Facebook shares have tumbled from their May IPO price of $38 (U.S.), and, at their current value, are still trading “at high multiples of both sales and earnings," Barron's said Saturday.

It suggested that the stock, now trading at 47 times Facebook’s projected profit of 48 cents a share this year, or well above the levels of Google Inc. and Apple Inc., is worth “perhaps” just $15.

“That would be roughly 24 times projected 2013 profit and six times estimated 2013 revenue of $6-billion, still no bargain price,” Barron’s said.

“Wall Street's consensus estimate for 2013 shows earnings rising 31 per cent, to 63 cents a share,” wrote Andrew Barry.

“That pro forma number is generous because it ignores Facebook's very significant stock-based compensation.

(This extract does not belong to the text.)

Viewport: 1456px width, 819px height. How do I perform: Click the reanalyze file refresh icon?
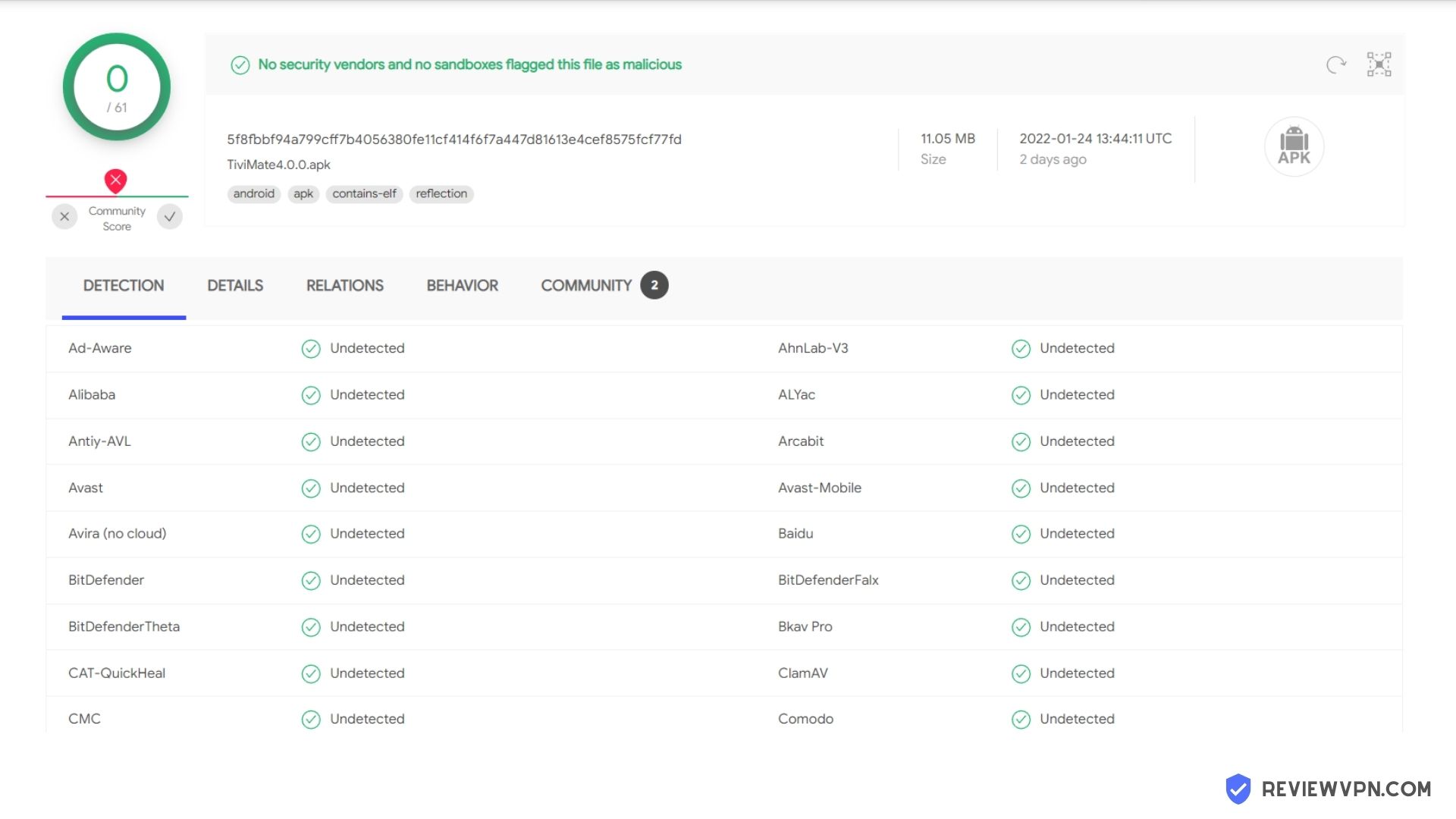[1336, 64]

The company has been issuing gobs of restricted stock to engineers and other key employees in the hot Silicon Valley job market to prevent them from being lured away to the next hot tech startup -- the next Facebook."

Facebook, Barron's said, must determine how to capitalize on its fast-growing mobile shift.

Canaccord cuts deep
Canaccord Financial Inc. is cutting deeply into its advisor force amid a market slowdown, Streetwise columnist Boyd Erman reports.

Canaccord, one of Canada’s biggest independent securities dealers, is closing 16 branches and keeping 16.

It's also cutting loose 35 advisory teams in the offices that remain. Toronto-based Canaccord lost about $6.5-million in the most recent quarter handling accounts for individuals, but will now “operate in a near break-even basis in current market conditions,” the firm said.

India eyes oil sands
ConocoPhillips Co. is in the final stages of negotiating the multibillion-dollar sale of as much as 50 per cent of of its Canadian oil sands holdings in an auction that has attracted a number of private and state-owned foreign suitors, The Globe and Mail's Jacquie McNish and Carrie Tait report.

According to people familiar with the sale process, Houston-based ConocoPhillips began accepting bids in July and has entered what one person described as a “very vigorous bidding process” with an unidentified group of top bidders.

According to a number of media reports, one of the suitors is a consortium of three state-owned oil and gas companies from India: ONGC Videsh Ltd., Indian Oil Corp. and Oil India Ltd. One report from Dow Jones pegged the value of Conoco’s oil sands assets at $5-billion.